Image de « Fire Emblem Warriors »
Genre : Action
Musique : Divers
Développeur : Omega Force
Durée : élevée
Langue : Français
Distributeur : Tecmo Koei
Date de sortie : 20 octobre 2017
Jeu : note
Technique : note
Jaquette de « Fire Emblem Warriors »
portoflio
site officiel
LE PITCH
Le destin du royaume d'Aytolis repose sur les épaules de deux jeunes jumeaux, Rowan et Lianna. S'étant vus confier la mystérieuse Égide ardente, Rowan et Lianna doivent faire équipe avec des guerriers de tout l'univers Fire Emblem pour affronter d'innombrables adversaires et stopper le Dragon du chaos.
Partagez sur :
le triangle des armes

Après avoir intégré The Legend Of Zelda et Dragon Quest à la grande famille des Musô, le studio Omega Force ne semble plus avoir de limite dans le choix de ses collaborations. C'est donc presque naturel que Fire Emblem rejoint cette grande dynastie.

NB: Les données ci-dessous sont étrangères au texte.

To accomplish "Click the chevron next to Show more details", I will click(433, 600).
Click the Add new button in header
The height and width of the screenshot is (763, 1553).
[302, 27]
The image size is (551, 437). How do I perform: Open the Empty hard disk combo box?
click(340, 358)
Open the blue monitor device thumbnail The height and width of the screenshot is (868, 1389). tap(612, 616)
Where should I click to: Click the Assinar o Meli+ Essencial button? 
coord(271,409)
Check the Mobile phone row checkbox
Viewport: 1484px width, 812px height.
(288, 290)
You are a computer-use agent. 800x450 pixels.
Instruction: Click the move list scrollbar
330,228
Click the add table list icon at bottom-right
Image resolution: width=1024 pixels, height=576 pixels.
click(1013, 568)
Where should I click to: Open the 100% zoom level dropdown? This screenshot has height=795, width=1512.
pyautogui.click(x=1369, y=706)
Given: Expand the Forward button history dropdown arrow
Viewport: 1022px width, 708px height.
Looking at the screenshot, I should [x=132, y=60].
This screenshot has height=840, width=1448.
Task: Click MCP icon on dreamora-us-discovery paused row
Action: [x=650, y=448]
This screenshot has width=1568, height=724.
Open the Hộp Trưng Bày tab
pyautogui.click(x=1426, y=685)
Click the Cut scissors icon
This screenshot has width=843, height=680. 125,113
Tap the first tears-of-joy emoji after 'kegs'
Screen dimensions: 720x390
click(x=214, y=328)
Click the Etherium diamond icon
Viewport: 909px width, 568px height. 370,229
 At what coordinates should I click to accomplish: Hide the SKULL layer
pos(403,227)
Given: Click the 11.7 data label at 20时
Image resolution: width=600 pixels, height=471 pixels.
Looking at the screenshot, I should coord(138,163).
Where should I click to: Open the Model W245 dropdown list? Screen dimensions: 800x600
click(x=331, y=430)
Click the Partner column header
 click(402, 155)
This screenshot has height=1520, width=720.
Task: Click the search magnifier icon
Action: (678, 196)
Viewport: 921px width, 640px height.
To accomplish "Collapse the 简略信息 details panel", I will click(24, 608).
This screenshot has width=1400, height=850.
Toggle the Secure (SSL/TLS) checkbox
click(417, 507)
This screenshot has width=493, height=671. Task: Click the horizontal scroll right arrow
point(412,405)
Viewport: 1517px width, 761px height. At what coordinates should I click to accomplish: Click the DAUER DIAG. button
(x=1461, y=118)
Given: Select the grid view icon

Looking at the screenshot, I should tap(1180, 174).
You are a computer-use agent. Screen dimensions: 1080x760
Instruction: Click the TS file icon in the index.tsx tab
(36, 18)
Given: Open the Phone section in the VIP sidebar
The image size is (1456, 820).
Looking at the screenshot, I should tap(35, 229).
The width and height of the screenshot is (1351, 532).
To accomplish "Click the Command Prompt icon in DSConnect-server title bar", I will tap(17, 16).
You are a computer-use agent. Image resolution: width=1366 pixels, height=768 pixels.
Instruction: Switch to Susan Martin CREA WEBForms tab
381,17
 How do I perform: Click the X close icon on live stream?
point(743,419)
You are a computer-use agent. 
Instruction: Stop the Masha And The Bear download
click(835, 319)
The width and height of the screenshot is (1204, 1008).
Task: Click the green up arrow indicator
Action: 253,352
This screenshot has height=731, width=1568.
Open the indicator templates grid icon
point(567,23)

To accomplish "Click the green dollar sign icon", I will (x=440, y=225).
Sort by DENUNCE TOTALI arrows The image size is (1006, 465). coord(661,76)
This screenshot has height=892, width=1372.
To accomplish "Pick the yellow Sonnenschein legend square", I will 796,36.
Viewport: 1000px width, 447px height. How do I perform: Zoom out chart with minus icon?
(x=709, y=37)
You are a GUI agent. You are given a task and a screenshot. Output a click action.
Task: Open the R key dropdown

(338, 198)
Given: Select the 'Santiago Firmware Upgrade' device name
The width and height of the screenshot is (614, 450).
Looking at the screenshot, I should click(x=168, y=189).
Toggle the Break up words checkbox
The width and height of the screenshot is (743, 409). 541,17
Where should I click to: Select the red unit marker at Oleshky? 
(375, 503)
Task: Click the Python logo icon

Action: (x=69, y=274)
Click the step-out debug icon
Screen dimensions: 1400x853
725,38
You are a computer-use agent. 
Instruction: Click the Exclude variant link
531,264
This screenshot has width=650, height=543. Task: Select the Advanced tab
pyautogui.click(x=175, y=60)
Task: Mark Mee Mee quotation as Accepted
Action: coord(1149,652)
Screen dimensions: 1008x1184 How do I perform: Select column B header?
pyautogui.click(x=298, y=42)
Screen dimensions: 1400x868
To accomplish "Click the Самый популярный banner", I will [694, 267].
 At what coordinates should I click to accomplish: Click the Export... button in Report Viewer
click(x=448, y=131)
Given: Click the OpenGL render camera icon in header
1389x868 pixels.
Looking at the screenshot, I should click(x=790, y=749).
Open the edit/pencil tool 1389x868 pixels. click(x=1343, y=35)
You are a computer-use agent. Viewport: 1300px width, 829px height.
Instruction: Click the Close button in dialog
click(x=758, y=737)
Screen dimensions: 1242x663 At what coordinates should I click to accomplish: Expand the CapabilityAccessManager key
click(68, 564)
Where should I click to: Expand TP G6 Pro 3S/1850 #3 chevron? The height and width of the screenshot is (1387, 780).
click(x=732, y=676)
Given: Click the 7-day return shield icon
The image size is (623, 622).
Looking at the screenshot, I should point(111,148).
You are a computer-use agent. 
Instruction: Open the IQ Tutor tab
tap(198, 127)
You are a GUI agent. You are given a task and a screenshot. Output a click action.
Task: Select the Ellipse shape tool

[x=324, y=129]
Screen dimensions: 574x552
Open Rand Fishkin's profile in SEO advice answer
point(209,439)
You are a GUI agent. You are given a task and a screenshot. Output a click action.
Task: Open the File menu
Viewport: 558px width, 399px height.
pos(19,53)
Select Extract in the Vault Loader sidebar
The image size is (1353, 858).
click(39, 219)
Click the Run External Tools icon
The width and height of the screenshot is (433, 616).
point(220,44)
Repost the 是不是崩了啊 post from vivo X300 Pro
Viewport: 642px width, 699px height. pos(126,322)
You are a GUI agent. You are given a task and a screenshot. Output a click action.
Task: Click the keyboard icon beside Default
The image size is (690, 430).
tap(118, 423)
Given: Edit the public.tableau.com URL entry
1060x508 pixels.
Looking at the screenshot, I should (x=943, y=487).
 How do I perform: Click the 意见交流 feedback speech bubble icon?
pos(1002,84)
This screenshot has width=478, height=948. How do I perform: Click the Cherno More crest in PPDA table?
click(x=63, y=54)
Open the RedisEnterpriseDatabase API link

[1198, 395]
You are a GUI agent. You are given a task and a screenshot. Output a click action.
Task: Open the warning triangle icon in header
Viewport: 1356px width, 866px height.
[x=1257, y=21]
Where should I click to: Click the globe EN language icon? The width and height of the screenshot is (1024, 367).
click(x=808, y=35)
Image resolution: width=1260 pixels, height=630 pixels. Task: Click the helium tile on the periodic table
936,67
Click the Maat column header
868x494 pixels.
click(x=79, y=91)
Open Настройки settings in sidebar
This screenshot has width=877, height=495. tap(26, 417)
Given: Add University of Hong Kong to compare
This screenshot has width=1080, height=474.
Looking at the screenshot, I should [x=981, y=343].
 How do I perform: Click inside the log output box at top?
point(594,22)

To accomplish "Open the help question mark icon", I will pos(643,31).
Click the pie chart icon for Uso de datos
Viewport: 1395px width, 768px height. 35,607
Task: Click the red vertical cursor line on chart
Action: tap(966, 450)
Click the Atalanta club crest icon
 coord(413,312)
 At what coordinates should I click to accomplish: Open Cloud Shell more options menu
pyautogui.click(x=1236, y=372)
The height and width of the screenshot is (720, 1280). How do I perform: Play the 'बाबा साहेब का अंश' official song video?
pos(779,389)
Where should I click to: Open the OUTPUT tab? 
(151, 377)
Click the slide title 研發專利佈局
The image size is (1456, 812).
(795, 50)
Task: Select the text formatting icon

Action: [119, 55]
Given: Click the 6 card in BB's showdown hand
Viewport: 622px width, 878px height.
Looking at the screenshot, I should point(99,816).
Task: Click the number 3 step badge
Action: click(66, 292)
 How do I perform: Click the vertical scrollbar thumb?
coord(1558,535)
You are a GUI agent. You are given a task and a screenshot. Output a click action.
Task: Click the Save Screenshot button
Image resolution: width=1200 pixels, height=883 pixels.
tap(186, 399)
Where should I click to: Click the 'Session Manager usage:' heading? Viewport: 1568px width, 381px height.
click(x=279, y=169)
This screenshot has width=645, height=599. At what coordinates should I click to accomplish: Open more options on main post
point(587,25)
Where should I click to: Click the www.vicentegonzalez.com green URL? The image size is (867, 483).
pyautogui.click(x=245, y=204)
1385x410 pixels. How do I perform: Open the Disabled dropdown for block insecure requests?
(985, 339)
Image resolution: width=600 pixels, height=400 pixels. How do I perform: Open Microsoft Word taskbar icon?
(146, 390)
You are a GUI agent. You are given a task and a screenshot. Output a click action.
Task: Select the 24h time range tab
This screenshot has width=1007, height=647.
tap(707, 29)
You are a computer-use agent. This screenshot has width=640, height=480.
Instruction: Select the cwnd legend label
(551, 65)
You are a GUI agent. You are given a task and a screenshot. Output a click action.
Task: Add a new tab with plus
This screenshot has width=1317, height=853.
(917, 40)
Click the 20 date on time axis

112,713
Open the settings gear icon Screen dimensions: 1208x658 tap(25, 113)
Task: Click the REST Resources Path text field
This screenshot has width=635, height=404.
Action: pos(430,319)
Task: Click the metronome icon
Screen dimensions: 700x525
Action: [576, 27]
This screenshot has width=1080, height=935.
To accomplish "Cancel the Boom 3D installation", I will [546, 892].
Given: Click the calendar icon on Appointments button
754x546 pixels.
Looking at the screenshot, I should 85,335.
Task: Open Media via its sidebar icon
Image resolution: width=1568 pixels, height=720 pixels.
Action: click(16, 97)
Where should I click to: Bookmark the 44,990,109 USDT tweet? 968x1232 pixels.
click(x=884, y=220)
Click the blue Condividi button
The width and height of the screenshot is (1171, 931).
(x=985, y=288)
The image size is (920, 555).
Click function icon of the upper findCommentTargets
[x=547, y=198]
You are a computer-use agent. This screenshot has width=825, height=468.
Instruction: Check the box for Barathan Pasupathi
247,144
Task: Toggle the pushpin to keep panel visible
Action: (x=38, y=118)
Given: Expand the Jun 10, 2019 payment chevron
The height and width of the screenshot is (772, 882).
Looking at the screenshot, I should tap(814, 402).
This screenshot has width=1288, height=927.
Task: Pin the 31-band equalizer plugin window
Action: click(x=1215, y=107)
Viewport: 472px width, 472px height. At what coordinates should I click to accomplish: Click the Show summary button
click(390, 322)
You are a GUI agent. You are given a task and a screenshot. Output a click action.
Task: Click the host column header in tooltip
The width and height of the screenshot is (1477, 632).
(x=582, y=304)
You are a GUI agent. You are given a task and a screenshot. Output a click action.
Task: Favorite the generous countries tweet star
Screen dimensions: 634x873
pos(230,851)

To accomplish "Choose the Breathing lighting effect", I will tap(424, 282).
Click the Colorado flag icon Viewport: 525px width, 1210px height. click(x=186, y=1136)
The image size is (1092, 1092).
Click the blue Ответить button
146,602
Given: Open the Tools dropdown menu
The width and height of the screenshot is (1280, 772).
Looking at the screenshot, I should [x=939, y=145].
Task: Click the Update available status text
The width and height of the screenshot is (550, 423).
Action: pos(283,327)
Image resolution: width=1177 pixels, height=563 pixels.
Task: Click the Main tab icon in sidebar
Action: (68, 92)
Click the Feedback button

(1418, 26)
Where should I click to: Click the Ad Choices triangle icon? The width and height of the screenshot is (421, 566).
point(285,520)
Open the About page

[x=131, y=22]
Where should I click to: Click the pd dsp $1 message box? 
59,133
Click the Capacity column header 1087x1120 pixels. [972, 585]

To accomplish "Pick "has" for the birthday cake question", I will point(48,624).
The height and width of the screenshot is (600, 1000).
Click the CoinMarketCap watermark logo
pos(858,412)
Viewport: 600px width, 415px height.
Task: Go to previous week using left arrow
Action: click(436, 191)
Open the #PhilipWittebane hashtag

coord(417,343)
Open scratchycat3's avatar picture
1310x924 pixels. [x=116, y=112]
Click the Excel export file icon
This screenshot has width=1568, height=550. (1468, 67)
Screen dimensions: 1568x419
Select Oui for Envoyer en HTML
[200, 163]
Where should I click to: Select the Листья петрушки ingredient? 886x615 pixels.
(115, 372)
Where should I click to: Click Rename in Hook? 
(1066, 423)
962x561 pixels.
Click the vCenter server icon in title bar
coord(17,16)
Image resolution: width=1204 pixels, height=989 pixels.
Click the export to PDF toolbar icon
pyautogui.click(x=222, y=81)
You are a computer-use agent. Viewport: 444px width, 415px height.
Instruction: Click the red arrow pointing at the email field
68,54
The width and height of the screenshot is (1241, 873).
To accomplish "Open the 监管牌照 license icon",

Avec Hyrule Warriors, Omega Force était, en effet, parvenu à inclure quelques mécaniques de Zelda dans son jeu d'action effréné, notamment l'utilisation des objets typiques de la saga pour vaincre les boss ou débusquer des trésors cachés. Le studio japonais a ainsi approché l'œuvre d'Intelligent Systems avec la même optique : reprendre des éléments caractéristiques de la saga d'origine pour les mêler à ceux de Dynasty Warriors et consorts. C'est pourquoi l'on retrouve, entre autres, le triangle des armes qui caractérise les jeux de stratégie. Ainsi, certains personnages ont l'avantage sur d'autres en fonction du type d'arme qu'ils utilisent : l'épée bat la hache, qui a l'avantage sur la lance, celle-ci prenant le dessus sur l'épée. Cet avantage se manifeste à travers des dégâts plus importants ou encore la jauge d'étourdissement qui s'active plus fréquemment. Comme dans Hyrule Warriors, cette jauge apparaît au dessus d'un officier ennemi après certaines attaques et permet de placer une attaque critique lorsqu'on la vide. Les concepteurs sont même allé plus loin en proposant en option un mode Classique dédié à ceux qui veulent retrouver l'aspect sans concession de Fire Emblem ; car, dans celui-ci, un allié tombé au combat est définitivement éliminé de la campagne et ne réapparaît pas durant les chapitres suivants.

 

soigner l'héritage


Pour exploiter au mieux l'aspect stratégique, Fire Emblem Warriors permet de contrôler jusqu'à quatre personnages à tour de rôle et de les envoyer à différents points d'un niveau afin de quadriller au mieux le terrain, à la manière de Samurai Warriors 4 ou d'Hyrule Warriors Legends, la mouture 3DS. Le rythme de l'action y gagne énormément, puisque l'on peut se concentrer sur le combat tandis que les autres membres de l'équipe se déplacent automatiquement vers d'autres points stratégiques. Mais, si la gestion de ses unités est loin d'être aussi poussée que dans un épisode traditionnel, ce spin-off a pour lui une action particulièrement énergique, même à l'échelle du genre, notamment grâce à une maniabilité plus souple que la moyenne des productions Omega Force. La mise en scène des furies est également pour beaucoup, surtout lorsque l'on associe deux héros pour lancer une attaque combinée. On peut toujours reprocher au jeu d'être répétitif, mais les connaisseurs peuvent trouver ici un jeu défoulant et plaisant à jouer. D'autant que l'ambiance, soulignée pour une bande originale de haute volée et des personnages charismatiques issus de différents volets de la saga atténue, plus ou moins largement selon son affection pour ce type de jeu, l'effet de la lassitude. On regrette tout de même que le cast comporte pas mal de clones, en termes de style de combat, et que les personnages montés à dos de dragon ou de pégase soient moins agréables à manipuler, à cause de leurs mouvements trop amples. Mais cela n'empêche pas Fire Emblem Warriors d'être, sans doute, l'un des meilleurs titres produits par le studio.

Benoit Barny








Partagez sur :
 

Encore une fois, cette nouvelle production Omega Force ne risque pas d'impressionner par ses graphismes, comme en témoignent ses arrière-plans ternes et sommaires. Fire Emblem Warriors assure toutefois l'essentiel avec des personnages principaux détaillés et surtout une masse d'ennemis à occire à l'écran tout en conservant une animation fluide de manière quasi constante. Une option permet même aux plus exigeants de choisir un mode performance afin de sacrifier un peu de netteté au profit de la fluidité.